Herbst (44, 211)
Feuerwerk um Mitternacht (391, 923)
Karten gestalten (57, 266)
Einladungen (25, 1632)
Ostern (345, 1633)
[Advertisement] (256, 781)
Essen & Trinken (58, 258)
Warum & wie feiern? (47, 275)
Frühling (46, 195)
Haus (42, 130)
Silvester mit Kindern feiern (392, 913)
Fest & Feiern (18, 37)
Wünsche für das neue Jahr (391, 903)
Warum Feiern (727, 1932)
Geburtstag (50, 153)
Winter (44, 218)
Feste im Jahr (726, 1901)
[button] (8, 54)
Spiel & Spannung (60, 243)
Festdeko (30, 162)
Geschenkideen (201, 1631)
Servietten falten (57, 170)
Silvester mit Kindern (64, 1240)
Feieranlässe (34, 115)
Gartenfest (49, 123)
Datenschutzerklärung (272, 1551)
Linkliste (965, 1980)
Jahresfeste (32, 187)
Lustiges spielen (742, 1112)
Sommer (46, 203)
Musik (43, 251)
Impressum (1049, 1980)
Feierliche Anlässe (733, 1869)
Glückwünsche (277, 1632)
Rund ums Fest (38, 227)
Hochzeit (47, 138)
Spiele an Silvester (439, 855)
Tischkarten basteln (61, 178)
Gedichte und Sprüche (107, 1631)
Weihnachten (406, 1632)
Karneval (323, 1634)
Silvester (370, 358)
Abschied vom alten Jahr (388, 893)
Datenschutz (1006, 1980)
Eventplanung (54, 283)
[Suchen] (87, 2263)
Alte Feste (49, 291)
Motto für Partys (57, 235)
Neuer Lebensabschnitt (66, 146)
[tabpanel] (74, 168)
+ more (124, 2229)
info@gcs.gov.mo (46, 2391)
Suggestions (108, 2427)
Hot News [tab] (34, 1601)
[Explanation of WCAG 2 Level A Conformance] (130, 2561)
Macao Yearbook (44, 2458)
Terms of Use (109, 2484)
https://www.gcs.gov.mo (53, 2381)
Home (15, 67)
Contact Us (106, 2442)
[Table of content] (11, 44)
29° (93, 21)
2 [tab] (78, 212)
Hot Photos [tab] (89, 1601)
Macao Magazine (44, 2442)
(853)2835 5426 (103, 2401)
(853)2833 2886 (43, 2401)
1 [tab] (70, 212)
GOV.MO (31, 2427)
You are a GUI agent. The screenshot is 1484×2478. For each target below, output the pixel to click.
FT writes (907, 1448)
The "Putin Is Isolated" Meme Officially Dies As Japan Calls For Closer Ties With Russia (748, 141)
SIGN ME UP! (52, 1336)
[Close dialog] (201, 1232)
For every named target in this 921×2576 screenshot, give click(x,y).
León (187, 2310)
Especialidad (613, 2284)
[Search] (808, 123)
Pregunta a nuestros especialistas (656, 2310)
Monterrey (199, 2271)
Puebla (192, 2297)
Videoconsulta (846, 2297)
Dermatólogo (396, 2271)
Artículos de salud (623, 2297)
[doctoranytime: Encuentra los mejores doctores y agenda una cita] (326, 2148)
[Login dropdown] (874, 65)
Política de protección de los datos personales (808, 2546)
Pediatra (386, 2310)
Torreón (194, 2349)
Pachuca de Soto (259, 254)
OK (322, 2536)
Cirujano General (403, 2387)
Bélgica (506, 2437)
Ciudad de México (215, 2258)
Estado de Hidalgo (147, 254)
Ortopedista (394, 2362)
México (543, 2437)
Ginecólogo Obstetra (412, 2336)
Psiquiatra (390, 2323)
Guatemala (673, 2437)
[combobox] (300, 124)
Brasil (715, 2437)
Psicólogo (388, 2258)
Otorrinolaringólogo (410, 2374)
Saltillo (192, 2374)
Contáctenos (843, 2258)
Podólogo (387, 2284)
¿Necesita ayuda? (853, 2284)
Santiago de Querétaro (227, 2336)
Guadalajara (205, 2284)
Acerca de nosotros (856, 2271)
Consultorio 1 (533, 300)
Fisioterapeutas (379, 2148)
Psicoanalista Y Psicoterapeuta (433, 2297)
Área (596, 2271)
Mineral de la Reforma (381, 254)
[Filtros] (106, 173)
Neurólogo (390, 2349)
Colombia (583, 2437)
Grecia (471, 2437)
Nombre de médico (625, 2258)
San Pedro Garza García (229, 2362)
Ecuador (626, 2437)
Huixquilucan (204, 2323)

◆ ◆ ◆ ◆ ◆ ◆ ◆

◆ Work required ◆
Give the records again, unchanged and complete.

◆ Result of this task ◆
Herbst (44, 211)
Feuerwerk um Mitternacht (391, 923)
Karten gestalten (57, 266)
Einladungen (25, 1632)
Ostern (345, 1633)
[Advertisement] (256, 781)
Essen & Trinken (58, 258)
Warum & wie feiern? (47, 275)
Frühling (46, 195)
Haus (42, 130)
Silvester mit Kindern feiern (392, 913)
Fest & Feiern (18, 37)
Wünsche für das neue Jahr (391, 903)
Warum Feiern (727, 1932)
Geburtstag (50, 153)
Winter (44, 218)
Feste im Jahr (726, 1901)
[button] (8, 54)
Spiel & Spannung (60, 243)
Festdeko (30, 162)
Geschenkideen (201, 1631)
Servietten falten (57, 170)
Silvester mit Kindern (64, 1240)
Feieranlässe (34, 115)
Gartenfest (49, 123)
Datenschutzerklärung (272, 1551)
Linkliste (965, 1980)
Jahresfeste (32, 187)
Lustiges spielen (742, 1112)
Sommer (46, 203)
Musik (43, 251)
Impressum (1049, 1980)
Feierliche Anlässe (733, 1869)
Glückwünsche (277, 1632)
Rund ums Fest (38, 227)
Hochzeit (47, 138)
Spiele an Silvester (439, 855)
Tischkarten basteln (61, 178)
Gedichte und Sprüche (107, 1631)
Weihnachten (406, 1632)
Karneval (323, 1634)
Silvester (370, 358)
Abschied vom alten Jahr (388, 893)
Datenschutz (1006, 1980)
Eventplanung (54, 283)
[Suchen] (87, 2263)
Alte Feste (49, 291)
Motto für Partys (57, 235)
Neuer Lebensabschnitt (66, 146)
[tabpanel] (74, 168)
+ more (124, 2229)
info@gcs.gov.mo (46, 2391)
Suggestions (108, 2427)
Hot News [tab] (34, 1601)
[Explanation of WCAG 2 Level A Conformance] (130, 2561)
Macao Yearbook (44, 2458)
Terms of Use (109, 2484)
https://www.gcs.gov.mo (53, 2381)
Home (15, 67)
Contact Us (106, 2442)
[Table of content] (11, 44)
29° (93, 21)
2 [tab] (78, 212)
Hot Photos [tab] (89, 1601)
Macao Magazine (44, 2442)
(853)2835 5426 (103, 2401)
(853)2833 2886 (43, 2401)
1 [tab] (70, 212)
GOV.MO (31, 2427)
You are a GUI agent. The screenshot is 1484×2478. For each target below, output the pixel to click.
FT writes (907, 1448)
The "Putin Is Isolated" Meme Officially Dies As Japan Calls For Closer Ties With Russia (748, 141)
SIGN ME UP! (52, 1336)
[Close dialog] (201, 1232)
For every named target in this 921×2576 screenshot, give click(x,y).
León (187, 2310)
Especialidad (613, 2284)
[Search] (808, 123)
Pregunta a nuestros especialistas (656, 2310)
Monterrey (199, 2271)
Puebla (192, 2297)
Videoconsulta (846, 2297)
Dermatólogo (396, 2271)
Artículos de salud (623, 2297)
[doctoranytime: Encuentra los mejores doctores y agenda una cita] (326, 2148)
[Login dropdown] (874, 65)
Política de protección de los datos personales (808, 2546)
Pediatra (386, 2310)
Torreón (194, 2349)
Pachuca de Soto (259, 254)
OK (322, 2536)
Cirujano General (403, 2387)
Bélgica (506, 2437)
Ciudad de México (215, 2258)
Estado de Hidalgo (147, 254)
Ortopedista (394, 2362)
México (543, 2437)
Ginecólogo Obstetra (412, 2336)
Psiquiatra (390, 2323)
Guatemala (673, 2437)
[combobox] (300, 124)
Brasil (715, 2437)
Psicólogo (388, 2258)
Otorrinolaringólogo (410, 2374)
Saltillo (192, 2374)
Contáctenos (843, 2258)
Podólogo (387, 2284)
¿Necesita ayuda? (853, 2284)
Santiago de Querétaro (227, 2336)
Guadalajara (205, 2284)
Acerca de nosotros (856, 2271)
Consultorio 1 (533, 300)
Fisioterapeutas (379, 2148)
Psicoanalista Y Psicoterapeuta (433, 2297)
Área (596, 2271)
Mineral de la Reforma (381, 254)
[Filtros] (106, 173)
Neurólogo (390, 2349)
Colombia (583, 2437)
Grecia (471, 2437)
Nombre de médico (625, 2258)
San Pedro Garza García (229, 2362)
Ecuador (626, 2437)
Huixquilucan (204, 2323)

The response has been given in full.